**Task directions**
Pick out every line of the data below that contains the word "text", and copy those lines. Matching is case-sensitive.

**Supplied records**
◆ ◆ ◆ ◆ ◆

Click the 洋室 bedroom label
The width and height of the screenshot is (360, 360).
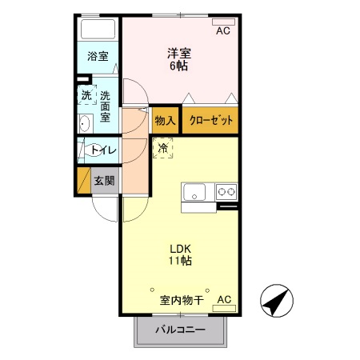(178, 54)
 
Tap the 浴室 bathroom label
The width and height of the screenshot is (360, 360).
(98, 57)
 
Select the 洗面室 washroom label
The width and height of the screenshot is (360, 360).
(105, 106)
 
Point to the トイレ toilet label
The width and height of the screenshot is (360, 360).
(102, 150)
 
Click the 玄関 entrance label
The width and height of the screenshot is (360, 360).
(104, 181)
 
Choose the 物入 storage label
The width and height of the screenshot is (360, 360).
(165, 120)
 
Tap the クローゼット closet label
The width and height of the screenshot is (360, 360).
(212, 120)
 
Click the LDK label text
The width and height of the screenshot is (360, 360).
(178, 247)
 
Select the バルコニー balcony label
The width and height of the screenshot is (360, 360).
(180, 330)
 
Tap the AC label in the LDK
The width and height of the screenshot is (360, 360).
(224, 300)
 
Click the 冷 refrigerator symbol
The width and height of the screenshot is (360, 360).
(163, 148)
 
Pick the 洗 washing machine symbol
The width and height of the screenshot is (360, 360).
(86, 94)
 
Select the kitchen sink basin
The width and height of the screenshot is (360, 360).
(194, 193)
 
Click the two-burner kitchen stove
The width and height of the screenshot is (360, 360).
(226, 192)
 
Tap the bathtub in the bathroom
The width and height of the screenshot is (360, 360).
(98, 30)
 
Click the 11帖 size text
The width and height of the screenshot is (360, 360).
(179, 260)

◆ ◆ ◆ ◆ ◆

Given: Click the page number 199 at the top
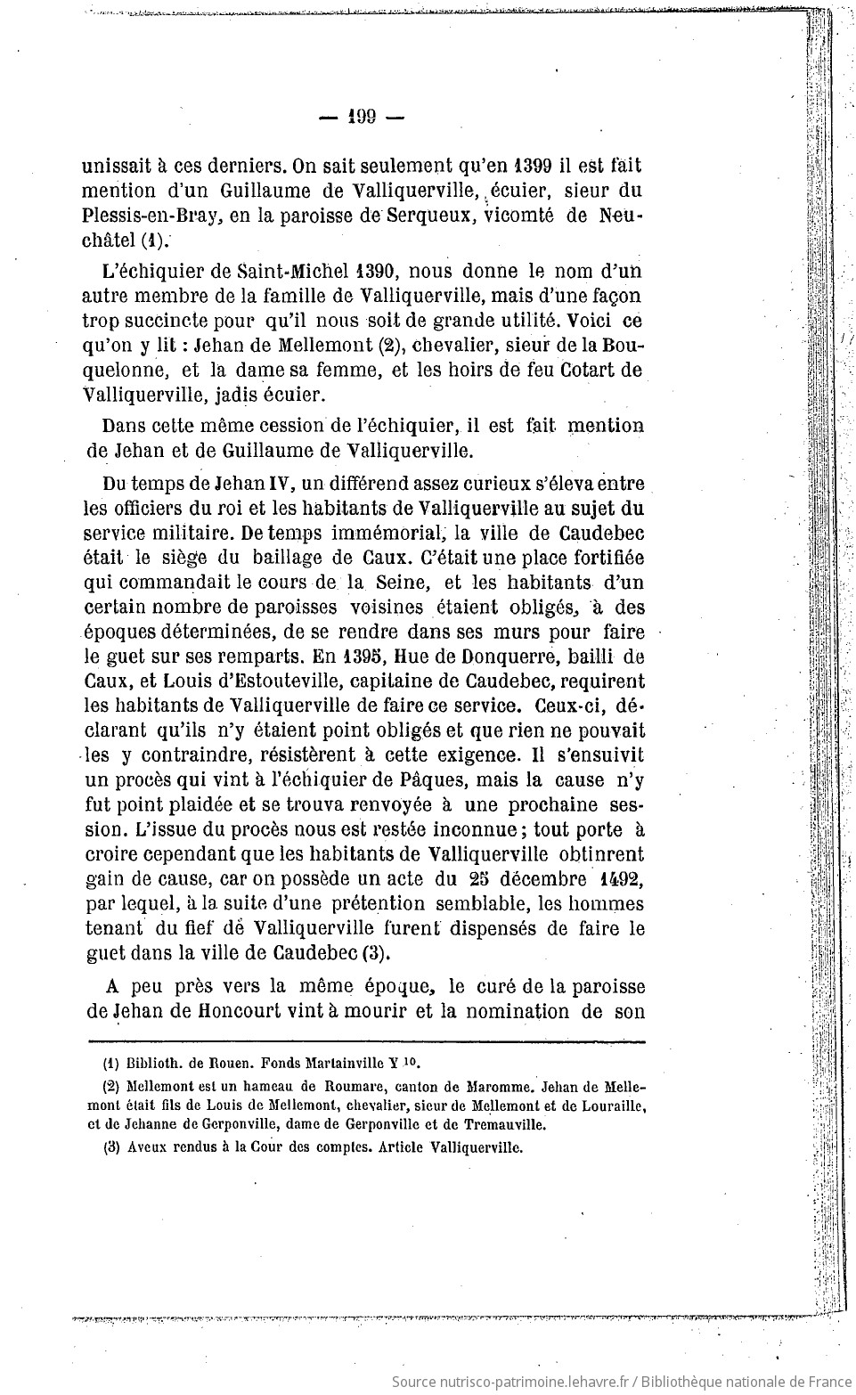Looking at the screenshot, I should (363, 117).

◆ ◆ ◆ ◆ ◆

**Final result**
Click the LDK label text
Click the 11帖 size text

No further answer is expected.